Your task: The result should be the lines from the one that contains "This screenshot has height=234, width=292." to the final line of the entries below, copied exactly and with no pictures.

Stored data:
········
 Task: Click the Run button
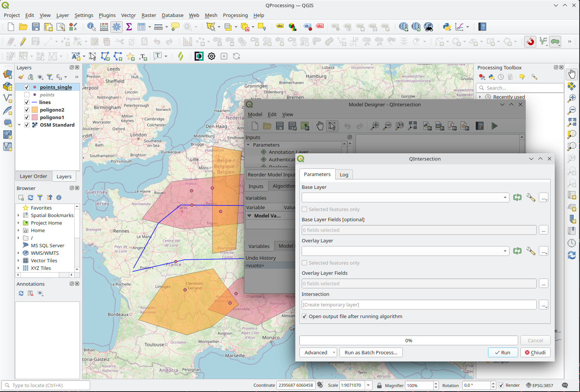[502, 352]
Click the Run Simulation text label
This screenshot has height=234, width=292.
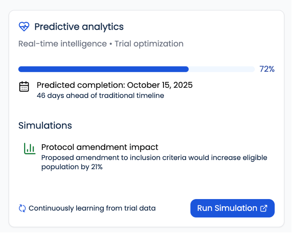pos(227,208)
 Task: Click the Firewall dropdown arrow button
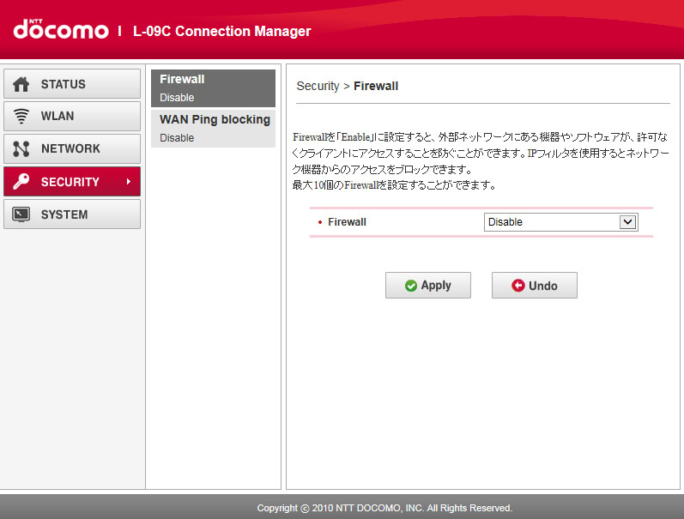(628, 222)
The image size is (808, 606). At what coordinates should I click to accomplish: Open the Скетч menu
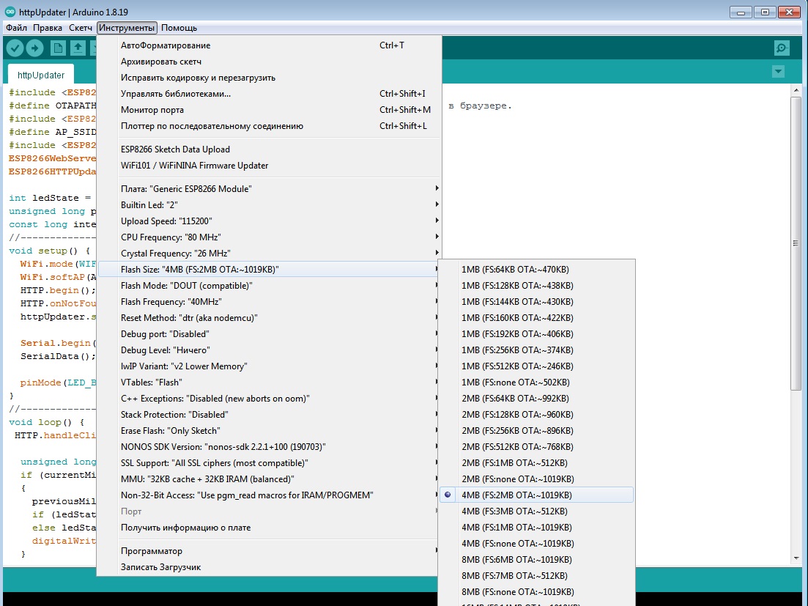81,28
········
Answer to this task:
This screenshot has height=234, width=292.
pos(227,208)
 Task: Click the Firewall dropdown arrow button
(628, 222)
The image size is (808, 606). At what coordinates should I click to accomplish: Open the Скетч menu
81,28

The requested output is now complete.